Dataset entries
-- -- --
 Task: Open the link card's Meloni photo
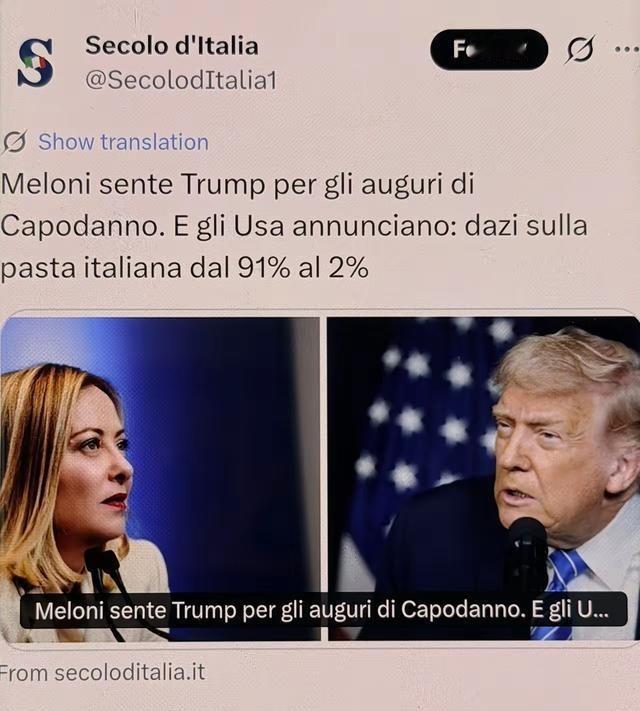(x=160, y=479)
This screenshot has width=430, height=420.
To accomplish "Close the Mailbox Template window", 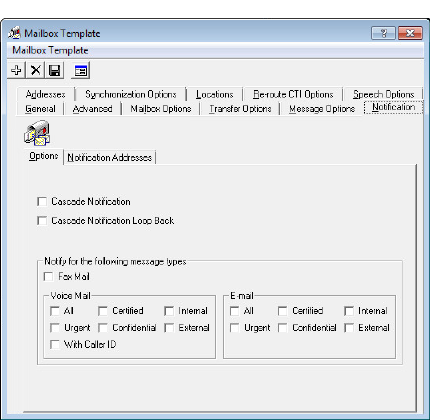I will tap(410, 33).
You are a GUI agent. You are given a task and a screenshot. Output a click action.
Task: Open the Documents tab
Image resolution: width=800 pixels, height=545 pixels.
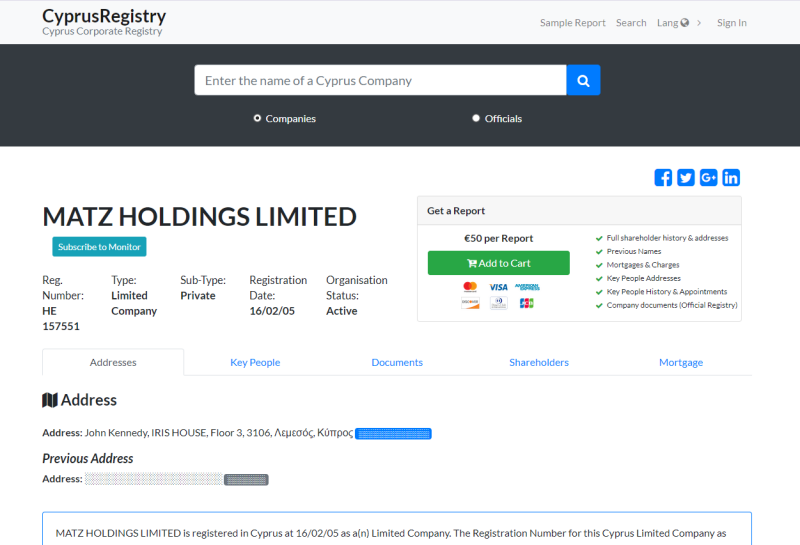[397, 362]
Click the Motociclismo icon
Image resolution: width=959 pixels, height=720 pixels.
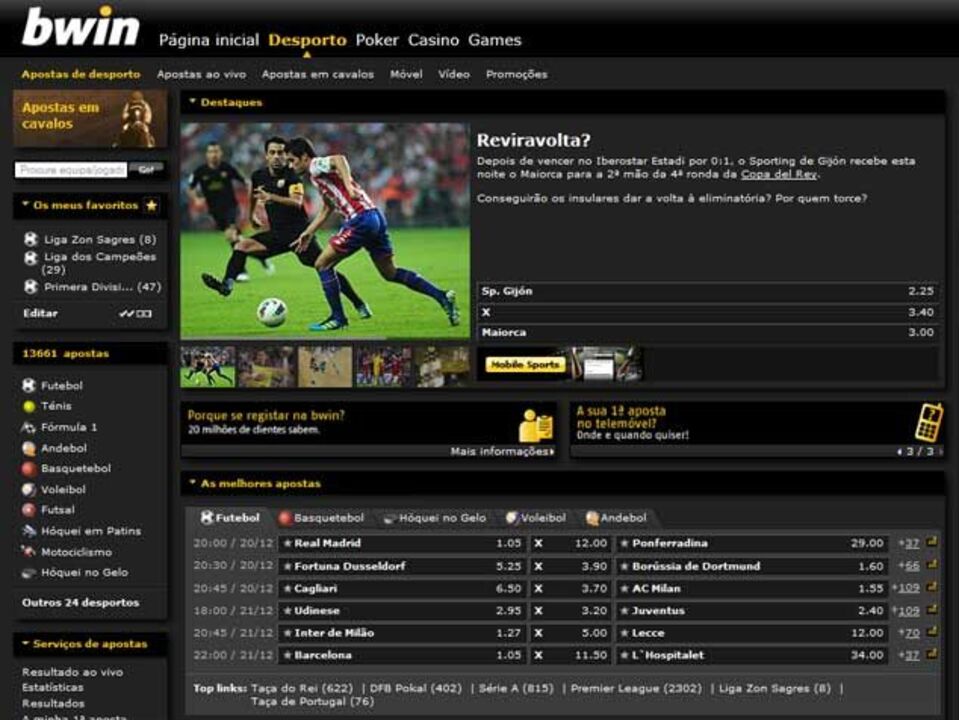(x=30, y=553)
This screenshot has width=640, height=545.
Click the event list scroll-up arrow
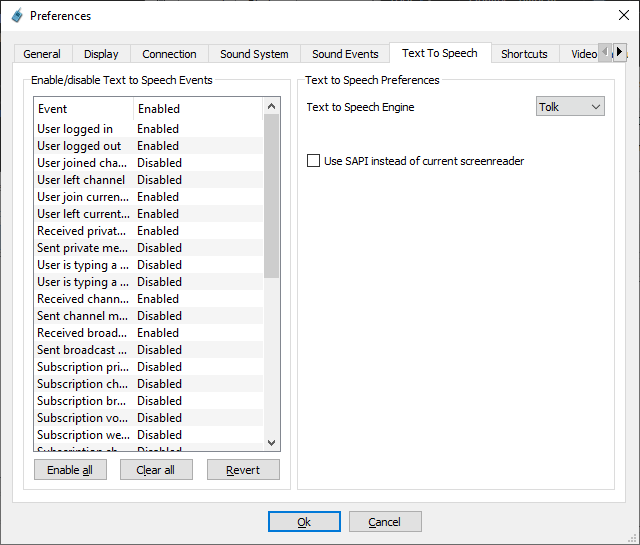point(271,106)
-- -- --
What the exercise asks —
From the records above, return each line that has the string "screenshot".

The completed task —
This screenshot has width=430, height=420.
You are a GUI agent. You are given a task and a screenshot. Output a click action.
This screenshot has width=640, height=545.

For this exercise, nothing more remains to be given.